Forum Discussion
Transport Rules to Block Messages Containing Certain Content
I created a rule to reject messages with explanation (error 550 No Such User here) when messages sent from outside senders contain the pattern in the subject or message body "lh3.googleusercontent.com." This was to reduce the volume of messages sneaking through the filters and getting delivered to the inbox as well as to reduce the volume going into the quarantine. Auditing this rule shows that not a single email message has been rejected. Hundreds of messages per week do indeed contain this phrase in the body of the message. Is there some reason why a rule would not match? The messages generally contain one very long string beginning with https://lh3.googleusercontent.com followed by a very long string of characters which when retrieved pull up an image.
3 Replies
This is HMTL content? If so, the issue might be that text-matching in transport rules is done on the basis of formatted text rather than the underlying HTML. At least, I think this is the case.

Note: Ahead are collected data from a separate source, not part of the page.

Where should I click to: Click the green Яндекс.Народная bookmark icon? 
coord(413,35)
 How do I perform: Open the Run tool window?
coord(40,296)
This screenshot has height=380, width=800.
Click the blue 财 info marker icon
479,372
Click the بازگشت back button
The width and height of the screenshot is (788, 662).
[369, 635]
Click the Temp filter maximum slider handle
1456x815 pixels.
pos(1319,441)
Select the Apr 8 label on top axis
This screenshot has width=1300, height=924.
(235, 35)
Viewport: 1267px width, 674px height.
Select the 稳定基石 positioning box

- Jim HillBrass Contributor
Yes, it is html content. There is no repeatable text pattern for which to match in these spam mails. One would think that EOP would block content like this. Is there any way to create a filtering rule for html content?
EOP doesn't use transport rules. They have their own many and varied ways to parse content to detect problems.
https://technet.microsoft.com/en-us/library/bb123534%28v=exchg.160%29.aspx?f=255&MSPPError=-2147217396 (Set-TransportRule documentation) doesn't indicate how you could check HTML rather than formatted words. I shall try and find out.